Slash’s heart thudded. He could feel the throb in his temples. Had he just gotten himself killed—and likely his partner, not to mention Lisa Ingram and Hattie Friendly?
“Hey, get your butt up here, will you?” said the man in the barn loft. “I gotta pee like a Prussian plow horse!”
“Okay, okay!” Slash said, brushing a fist across his mouth to disguise his voice.
He reached down to wrap his right hand around the bowie’s handle. He placed his left foot against the man’s arm and pulled the blade free with a wet sucking, grinding sound.
“Hurry up, dammit—quit playin’ with yourself down there!”
“Comin’!” Slash gave the bowie’s blade a cursory cleaning on his victim’s coat. Sheathing the knife, he stepped into the barn and peered around, frowning into the heavy shadows.
Where is the ladder to the loft?
He looked around quickly, striding down the barn’s main alley, breathless with anxiety.
“What the hell are you doin’, Bishop?” yelled the man in the loft. “I told you, I’m about to bust my seams up here!”
Rungs, rungs. Slash was looking for wooden ladder rungs . . .
There!
Quickly, he ran to the outside wall. He climbed quickly with one hand, holding his rifle in his other hand. He poked his head above the loft floor and peered toward the front of the loft. The Gatling gunner was perched on a milking stool before the Gatling gun, the brass canister aimed down into the yard through the open loft doors.
The gunner twisted around to look back toward Slash. “Jesus—about time!” He rose from the stool, pulled his pants up higher on his lean hips.
He was in the late twenties, with a thick shock of sandy blond hair curving down over his left eyebrow. He also wore a heavy, quilted elk-hide coat against the chill. Doffing his hat and brushing a hand quickly back through his hair, he began walking toward Slash across the loft. The only hay up here was some musty, leftover old stuff strewn across the floor.
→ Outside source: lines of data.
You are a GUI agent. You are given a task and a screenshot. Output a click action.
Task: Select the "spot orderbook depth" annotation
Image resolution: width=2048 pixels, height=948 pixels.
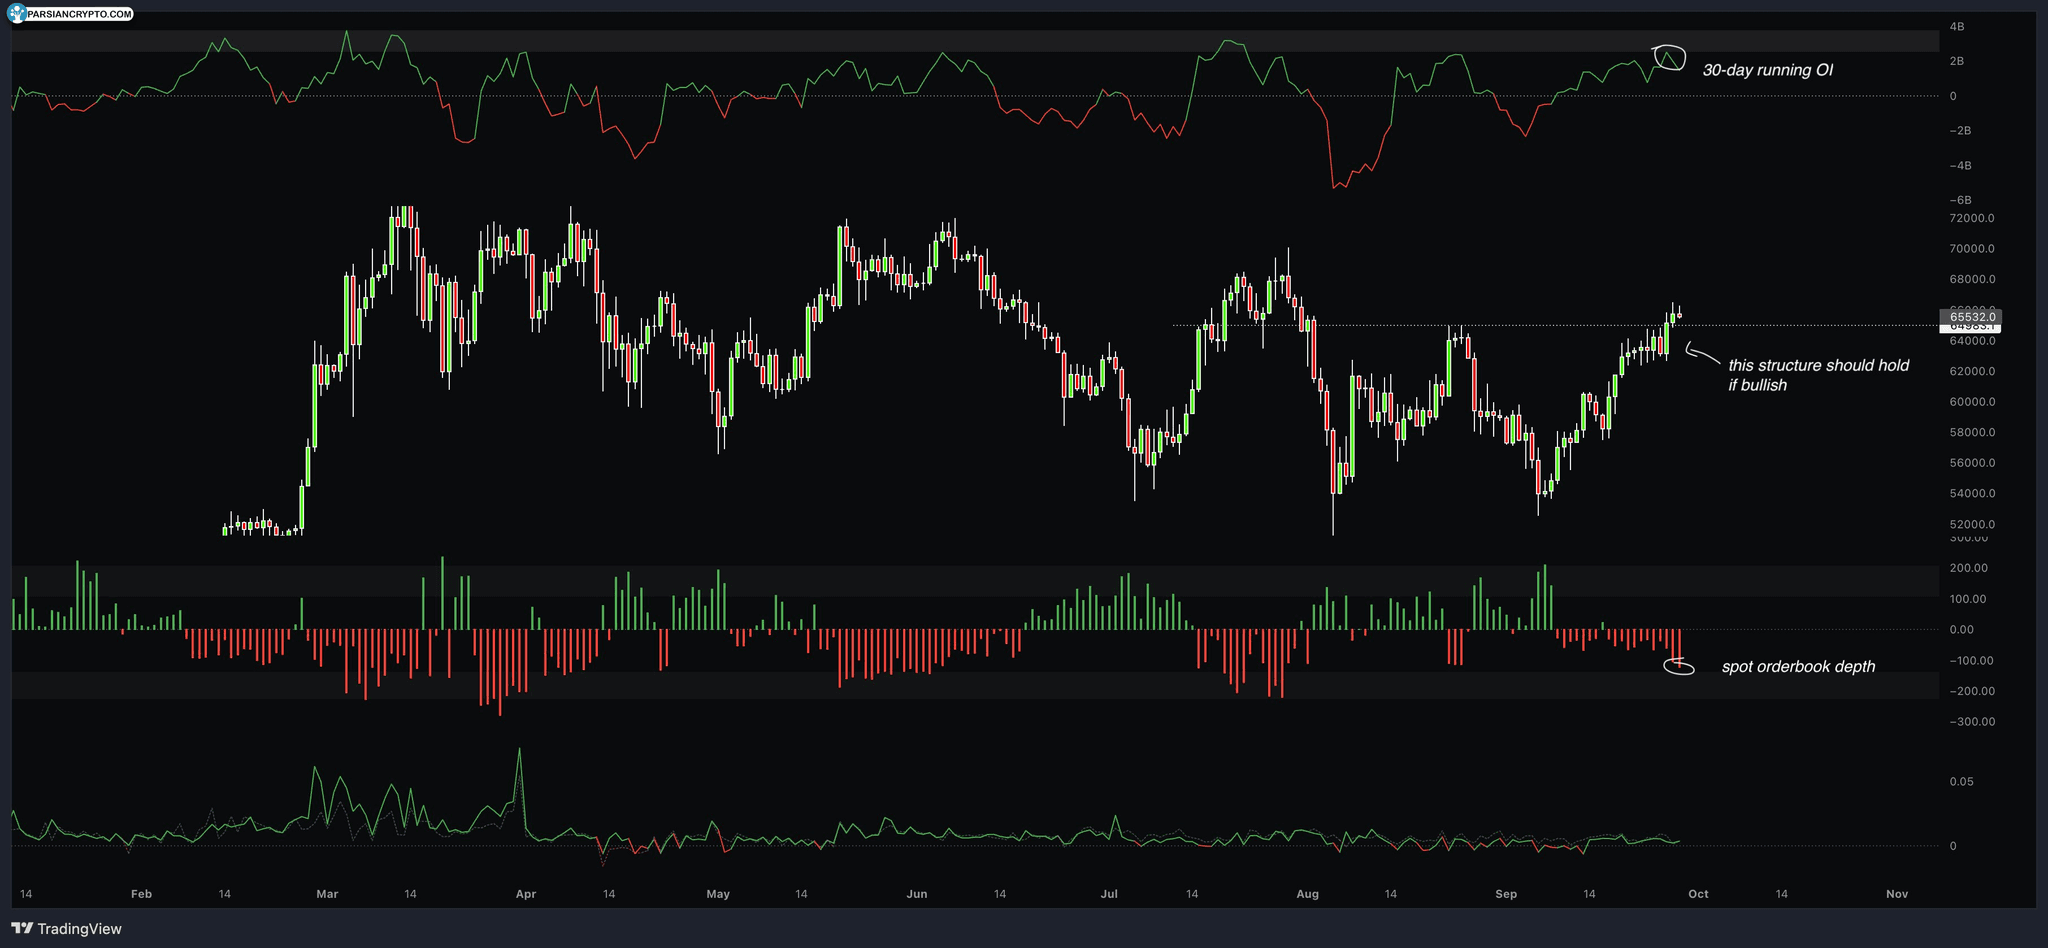[x=1798, y=667]
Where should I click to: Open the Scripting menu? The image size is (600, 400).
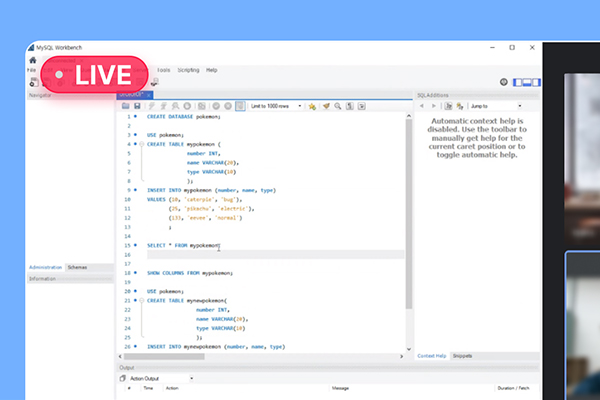pyautogui.click(x=188, y=70)
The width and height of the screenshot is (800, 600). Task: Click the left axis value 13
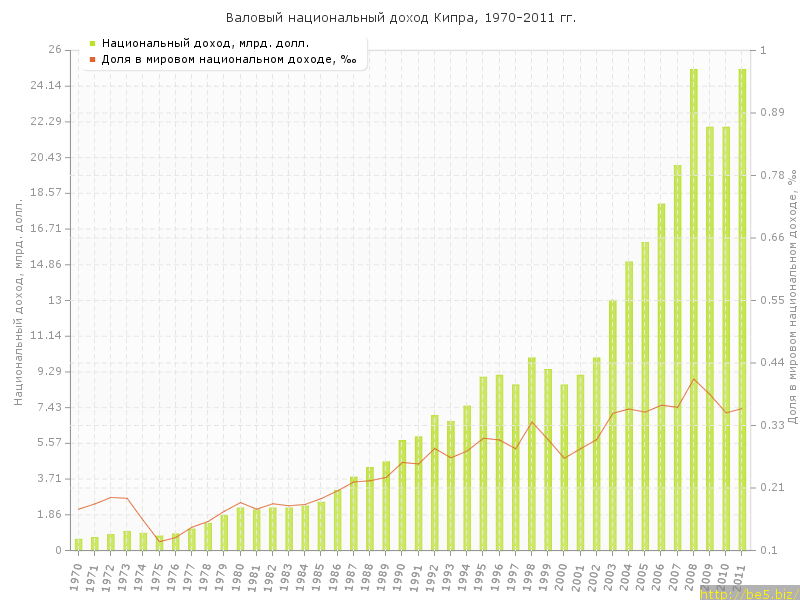click(x=55, y=300)
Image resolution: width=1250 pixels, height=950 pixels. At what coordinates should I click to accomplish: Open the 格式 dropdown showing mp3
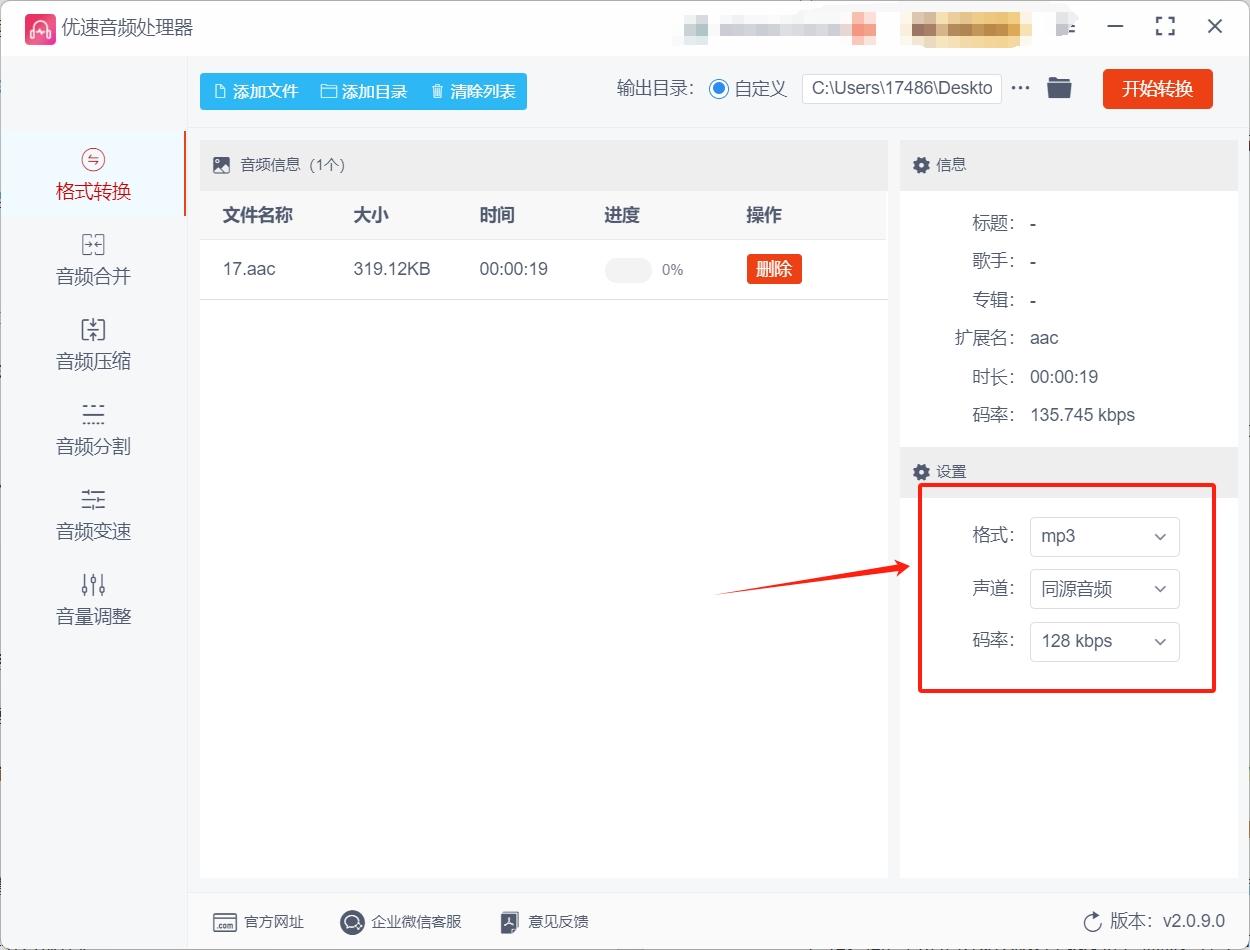[x=1104, y=537]
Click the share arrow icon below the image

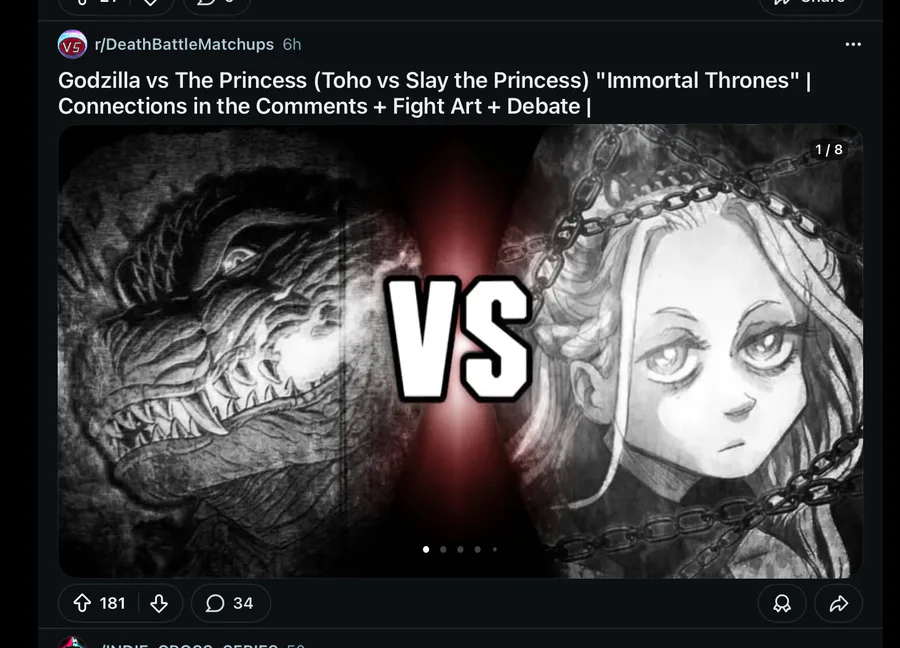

Slash was still on the ladder, his hips level with the loft floor. He set his rifle on the floor to his right and quickly slid the bowie from its sheath.
The man walking toward him stopped abruptly.
He blinked. Slash could barely see his face in the loft’s darkness. The man was silhouetted against the two, big open doors that were filled with the milky light of the fast-approaching dawn. Outside, birds were chirping.
Hooves thudded—a handful of horses coming fast.
The man had heard the horses right after he’d seen that the man in the loft with him was not who he’d thought he was. He turned his head to his left, listening as the horses entered the yard and set the Spanish Bit men to yelling exclamations.
He whipped his head back toward Slash, his right hand reaching for the revolver holstered on his right hip, on the outside of his coat. Slash threw the bowie. It flashed in the pearl light as it tumbled through the air.
Whoo-whoo-whoo-whoo . . .
The point of the blade hit its intended target with a resolute thump.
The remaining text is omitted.